Dr. Brian L. Evans is the Engineering Foundation Professor of Electrical and Computer Engineering at The University of Texas at Austin.
He earned his B.S.E.E.C.S. (1987) degree from the Rose-Hulman Institute of Technology, and his M.S.E.E. (1988) and Ph.D.E.E. (1993) degrees from the Georgia Institute of Technology. From 1993 to 1996, he was a post-doctoral researcher at the University of California, Berkeley. In 1996, he joined the faculty at UT Austin.
His research and teaching interests are in the processing of signals to increase connection speeds and reliability in communication systems and improve visual quality of video and still images. More specifically, his research group develops signal processing theory and algorithms with implementation constraints in mind, and translates algorithms into design methods and embedded prototypes. His research group also develops and deploys full system testbeds to test out their research ideas.
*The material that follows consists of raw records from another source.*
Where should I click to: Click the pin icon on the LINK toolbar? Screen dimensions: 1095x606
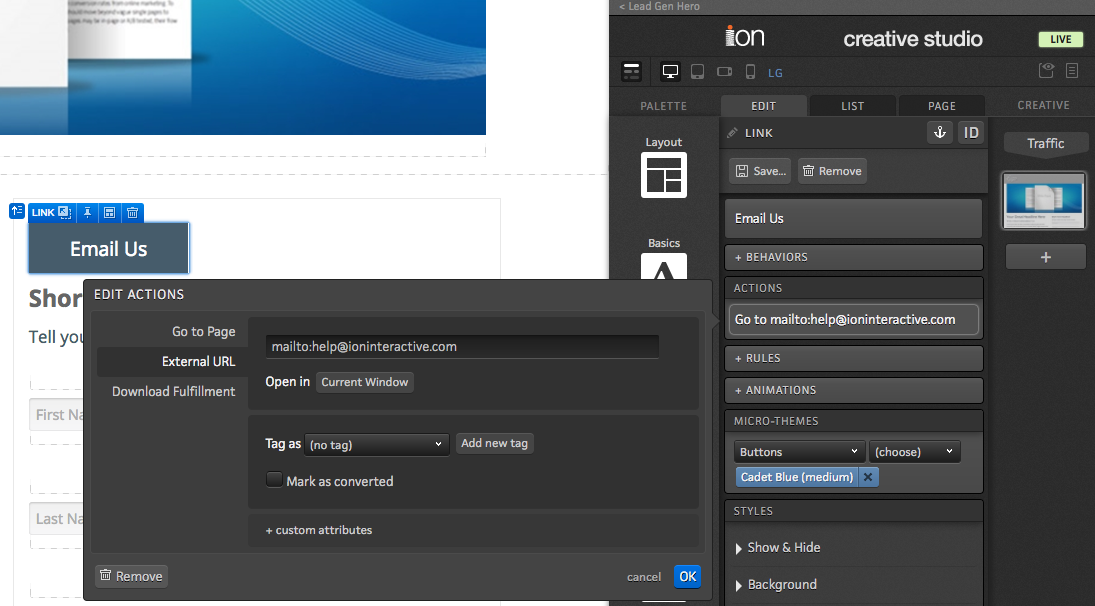coord(87,212)
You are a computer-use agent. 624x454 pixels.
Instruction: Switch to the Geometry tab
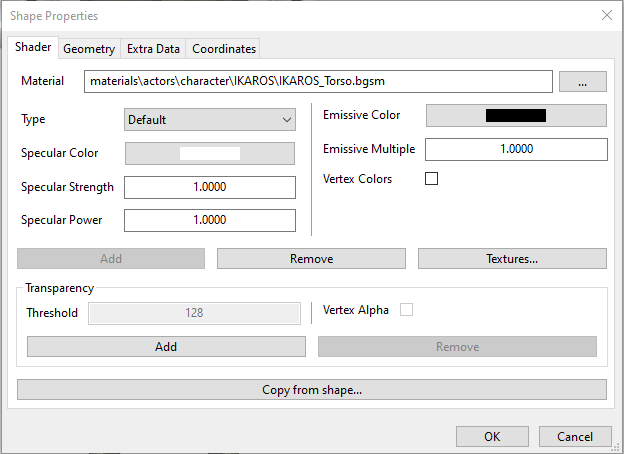[89, 48]
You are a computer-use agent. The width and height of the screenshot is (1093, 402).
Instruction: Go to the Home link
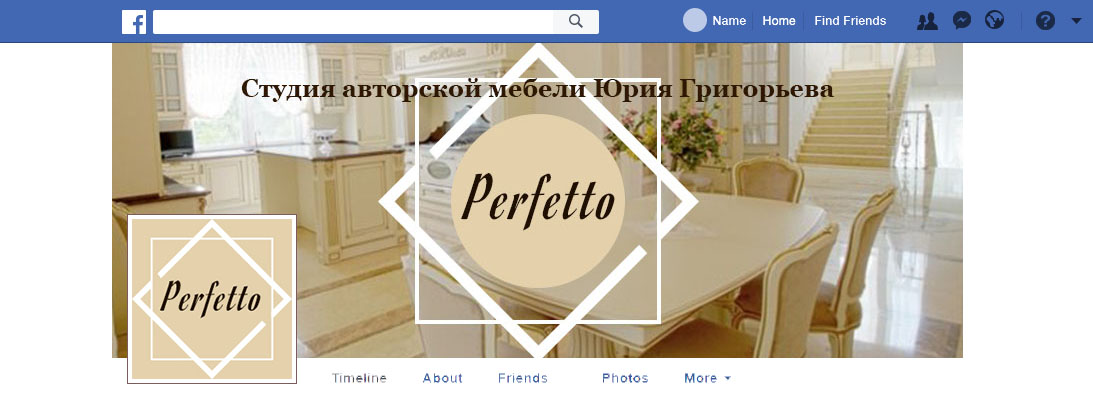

His current research efforts include wireless interference mitigation, cloud radio access networks, smart grid communications, smart phone video acquisition and system-level electronic design automation.
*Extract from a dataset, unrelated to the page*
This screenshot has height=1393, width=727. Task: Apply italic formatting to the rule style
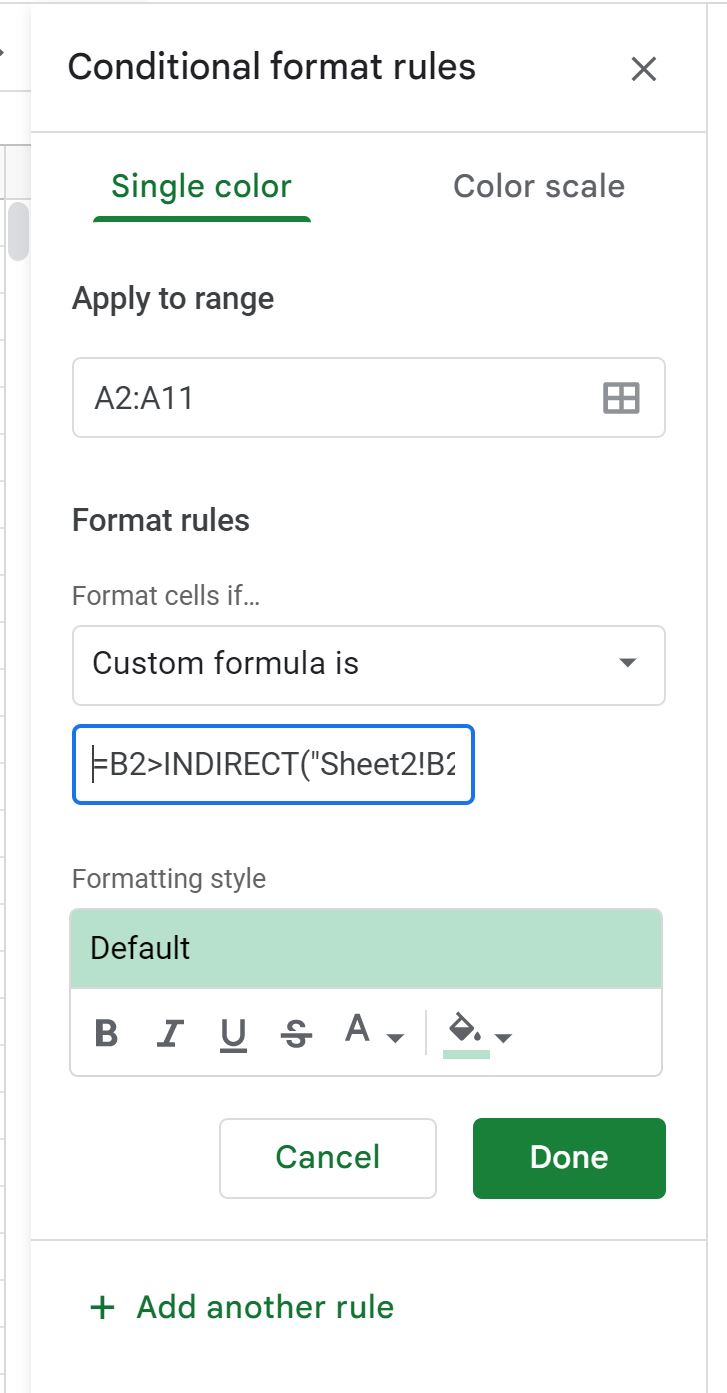click(169, 1033)
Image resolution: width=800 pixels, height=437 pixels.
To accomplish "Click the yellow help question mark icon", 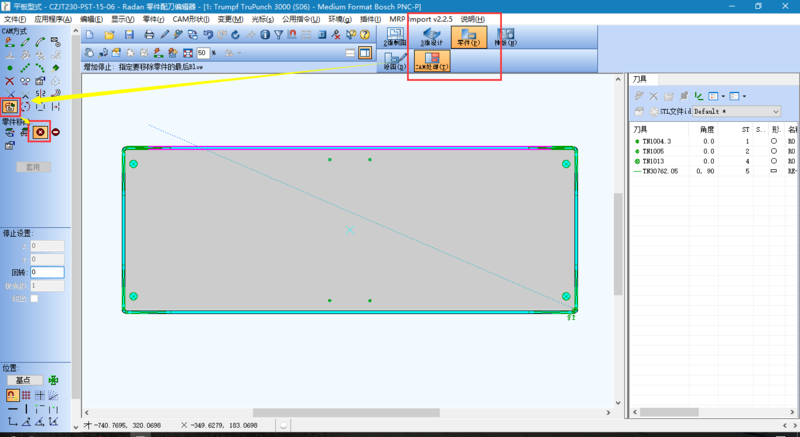I will pyautogui.click(x=365, y=35).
Prof. Evans was elevated to IEEE Fellow "for contributions to multicarrier communications and image display". In multicarrier communications, his group developed the first linear complexity algorithm that allocates resources to optimize bit rates in multiuser OFDM systems (for cellular and WiMax) and is realizable in fixed-point hardware/software. His group also developed the first ADSL equalizer training method that maximizes a measure of bit rate and is realizable in real-time fixed-point software. In image display, his group's primary contribution is in the design, analysis, and quality assessment of image halftoning by error diffusion for real-time processing by printer pipelines.
Prof. Evans has published more than 200 refereed conference and journal papers, and graduated 24 PhD and 9 MS students. In 2008, he was awarded the Gordon T. Lepley Memorial Teaching Award, which is the sole ECE teaching award for faculty. In 2011, he was awarded the university-wide Texas Exes Teaching Award. He received a 1997 US National Science Foundation CAREER Award.